List of tasks:
(1) In the summary about wearable EEG epilepsy monitoring, answer the following:
(a) Which dataset was used for the subject-specific results?
(b) How many hours of continuous monitoring does the platform allow on a small battery?
(c) Why is the work described as incremental?
(2) Turn the paragraph beginning "The paper tackled seizure detection" in the wearable EEG epilepsy summary into a short bulleted list that keeps its main facts.
(3) Carry on the summary of wearable EEG epilepsy monitoring from its final sentence.

Document passage:
--

Towards Long-term Non-invasive Monitoring for Epilepsy via Wearable EEG Devices
This addresses the need for affordable, long-term epilepsy monitoring for patients and caregivers, but it is incremental as it builds on existing classification methods and datasets.
The paper tackled seizure detection using minimal EEG channels on a low-power wearable platform, achieving 100% sensitivity and zero false positives with subject-specific approaches on the CHB-MIT dataset, and enabling 300 hours of continuous monitoring on a small battery.

--

Available data:
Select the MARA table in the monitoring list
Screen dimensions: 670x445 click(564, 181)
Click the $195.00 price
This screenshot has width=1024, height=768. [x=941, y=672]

--

Answers to the tasks:
(1)
(a) The CHB-MIT dataset.
(b) 300 hours.
(c) It builds on existing classification methods and datasets.

(2)
- Seizure detection with minimal EEG channels on a low-power wearable platform
- 100% sensitivity and zero false positives using subject-specific approaches on the CHB-MIT dataset
- 300 hours of continuous monitoring on a small battery

(3)
We present the implementation of seizure detection algorithms based on a minimal number of EEG channels on a parallel ultra-low-power embedded platform. The analyses are based on the CHB-MIT dataset, and include explorations of different classification approaches (Support Vector Machines, Random Forest, Extra Trees, AdaBoost) and different pre/post-processing techniques to maximize sensitivity while guaranteeing no false alarms. We analyze global and subject-specific approaches, considering all 23-electrodes or only 4 temporal channels. For 8s window size and subject-specific approach, we report zero false positives and 100% sensitivity. These algorithms are parallelized and optimized for a parallel ultra-low power (PULP) platform, enabling 300h of continuous monitoring on a 300 mAh battery, in a wearable form factor and power budget. These results pave the way for the implementation of affordable, wearable, long-term epilepsy monitoring solutions with low false-positive rates and high sensitivity, meeting both patient and caregiver requirements.